Da lì la prima spinta a chiederci: qual è la forza che ti fa fare quella cosa lì, quella cosa che fa ancora paura nominare?
"Le Appese" è un salto nel buio, metaforicamente un vero salto nel buio. Nel buio dei nostri pensieri, nel buio delle anime di chi quei pensieri li ha fatti prima di noi. Nel buio, perché ancora non sappiamo dove atterreremo. Saltare, nella speranza di fare luce in mezzo a tutto quel buio.
Lo spazio del racconto è una casa, disabitata forse da molto tempo, ma ancora troppo piena di immagini, ricordi e storie. Lo spazio dei giochi infantili, degli esperimenti stupidi, delle prove per diventare grandi. Un salto più in là per vedere cosa saremo, cosa faremo. Storie di salti, metaforici e reali. Storie di persone famose, biografie di sconosciuti. Persone che hanno avuto in comune l’attrazione per il vuoto e che hanno seguito la tentazione di sparire. Sul balcone di un condominio o chissà dove, si incontrano "Le Appese": due donne che si affacciano alla propria vita come ci si affaccia a un un balcone pieno di panni stesi e si guarda giù la molletta che cade.

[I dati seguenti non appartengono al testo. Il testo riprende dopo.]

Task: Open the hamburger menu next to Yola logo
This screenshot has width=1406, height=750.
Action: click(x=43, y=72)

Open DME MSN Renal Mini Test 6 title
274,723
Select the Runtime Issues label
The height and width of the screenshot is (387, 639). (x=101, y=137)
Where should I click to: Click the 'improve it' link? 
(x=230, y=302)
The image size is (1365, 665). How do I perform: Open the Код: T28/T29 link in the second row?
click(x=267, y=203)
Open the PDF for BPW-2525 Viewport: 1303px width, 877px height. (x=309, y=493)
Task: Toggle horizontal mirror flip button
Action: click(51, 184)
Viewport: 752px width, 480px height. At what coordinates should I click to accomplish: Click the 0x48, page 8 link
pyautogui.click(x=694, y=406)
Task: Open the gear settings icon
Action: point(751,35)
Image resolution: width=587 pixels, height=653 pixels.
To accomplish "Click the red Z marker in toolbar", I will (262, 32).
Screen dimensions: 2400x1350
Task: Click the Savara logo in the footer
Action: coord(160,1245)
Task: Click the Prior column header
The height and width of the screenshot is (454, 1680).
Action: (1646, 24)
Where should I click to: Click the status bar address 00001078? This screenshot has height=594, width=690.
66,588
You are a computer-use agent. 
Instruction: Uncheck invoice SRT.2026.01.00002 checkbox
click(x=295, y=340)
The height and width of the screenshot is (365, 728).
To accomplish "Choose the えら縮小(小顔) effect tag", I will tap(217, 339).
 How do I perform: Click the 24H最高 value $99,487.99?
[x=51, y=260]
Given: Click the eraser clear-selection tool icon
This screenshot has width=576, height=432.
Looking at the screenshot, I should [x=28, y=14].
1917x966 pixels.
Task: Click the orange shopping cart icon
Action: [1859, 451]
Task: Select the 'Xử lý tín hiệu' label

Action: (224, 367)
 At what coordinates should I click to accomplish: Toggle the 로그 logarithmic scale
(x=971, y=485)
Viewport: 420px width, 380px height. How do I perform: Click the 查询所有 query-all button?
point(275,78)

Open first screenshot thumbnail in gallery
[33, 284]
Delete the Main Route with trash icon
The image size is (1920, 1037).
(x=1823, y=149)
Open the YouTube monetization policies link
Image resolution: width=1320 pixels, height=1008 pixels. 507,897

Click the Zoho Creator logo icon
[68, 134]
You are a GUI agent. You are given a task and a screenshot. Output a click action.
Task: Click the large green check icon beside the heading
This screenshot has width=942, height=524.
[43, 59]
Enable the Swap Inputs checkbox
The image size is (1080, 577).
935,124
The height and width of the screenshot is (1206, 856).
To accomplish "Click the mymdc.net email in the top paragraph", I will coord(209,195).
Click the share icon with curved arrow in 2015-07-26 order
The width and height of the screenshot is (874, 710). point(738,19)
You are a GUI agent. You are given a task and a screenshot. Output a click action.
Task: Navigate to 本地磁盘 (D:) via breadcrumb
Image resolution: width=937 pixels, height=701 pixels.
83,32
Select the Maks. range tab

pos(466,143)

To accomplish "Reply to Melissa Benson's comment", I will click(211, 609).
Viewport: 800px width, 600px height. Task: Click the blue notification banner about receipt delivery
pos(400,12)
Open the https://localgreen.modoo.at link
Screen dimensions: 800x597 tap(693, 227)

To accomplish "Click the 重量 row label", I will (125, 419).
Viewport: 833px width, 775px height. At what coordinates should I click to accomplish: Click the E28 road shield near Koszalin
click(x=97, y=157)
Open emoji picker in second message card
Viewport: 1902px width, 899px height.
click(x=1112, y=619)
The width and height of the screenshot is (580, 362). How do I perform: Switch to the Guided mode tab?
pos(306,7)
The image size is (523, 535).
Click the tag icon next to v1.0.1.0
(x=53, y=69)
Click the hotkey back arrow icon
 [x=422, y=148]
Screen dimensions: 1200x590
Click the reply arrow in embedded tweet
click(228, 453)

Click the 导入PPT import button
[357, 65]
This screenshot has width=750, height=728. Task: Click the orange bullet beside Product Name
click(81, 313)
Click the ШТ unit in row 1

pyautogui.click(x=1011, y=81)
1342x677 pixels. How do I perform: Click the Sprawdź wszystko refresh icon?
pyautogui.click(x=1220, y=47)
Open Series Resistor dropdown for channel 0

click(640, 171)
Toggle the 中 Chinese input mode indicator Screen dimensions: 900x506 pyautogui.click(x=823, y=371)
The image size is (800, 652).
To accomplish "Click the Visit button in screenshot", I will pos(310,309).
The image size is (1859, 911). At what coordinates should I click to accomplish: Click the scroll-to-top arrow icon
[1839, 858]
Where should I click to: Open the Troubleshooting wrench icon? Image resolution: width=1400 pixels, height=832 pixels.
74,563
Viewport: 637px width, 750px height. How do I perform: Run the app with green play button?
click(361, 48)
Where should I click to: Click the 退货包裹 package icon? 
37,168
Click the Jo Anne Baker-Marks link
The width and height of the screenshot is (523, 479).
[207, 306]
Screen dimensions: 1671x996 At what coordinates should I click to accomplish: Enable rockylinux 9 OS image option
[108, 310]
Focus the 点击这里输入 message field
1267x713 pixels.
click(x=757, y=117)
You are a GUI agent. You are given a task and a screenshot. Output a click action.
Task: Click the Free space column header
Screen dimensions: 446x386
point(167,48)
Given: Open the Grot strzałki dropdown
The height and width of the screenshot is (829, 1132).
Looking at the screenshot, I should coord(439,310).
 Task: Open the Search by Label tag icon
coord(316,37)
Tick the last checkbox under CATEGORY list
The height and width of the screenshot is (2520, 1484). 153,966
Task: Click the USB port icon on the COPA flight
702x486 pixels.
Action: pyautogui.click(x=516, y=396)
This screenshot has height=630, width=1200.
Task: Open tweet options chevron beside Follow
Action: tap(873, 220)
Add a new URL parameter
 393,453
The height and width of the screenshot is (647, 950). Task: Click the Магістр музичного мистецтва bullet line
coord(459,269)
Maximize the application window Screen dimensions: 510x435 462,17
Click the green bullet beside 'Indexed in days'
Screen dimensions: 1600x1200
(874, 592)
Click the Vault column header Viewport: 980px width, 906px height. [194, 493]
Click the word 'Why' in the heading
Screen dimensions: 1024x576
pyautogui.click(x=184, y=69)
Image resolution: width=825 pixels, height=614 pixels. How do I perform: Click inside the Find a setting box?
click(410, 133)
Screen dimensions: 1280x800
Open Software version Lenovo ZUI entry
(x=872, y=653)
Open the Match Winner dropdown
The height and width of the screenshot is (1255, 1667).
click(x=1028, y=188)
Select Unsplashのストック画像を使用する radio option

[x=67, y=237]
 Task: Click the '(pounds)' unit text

In questo luogo di confine le incontra anche il pubblico, mentre le due protagoniste stanno in bilico sui fili tesi, con le loro vestaglie che oscillano, sulla soglia dell'esistenza.
«Lasciatemi così. Ho fatto tutto il giro e ho capito. Il mondo si legge all'incontrario. Tutto è chiaro». ( Italo Calvino, da Il Castello dei Destini Incrociati. La storia dell'Orlando pazzo per amore - La carta dell'Appeso)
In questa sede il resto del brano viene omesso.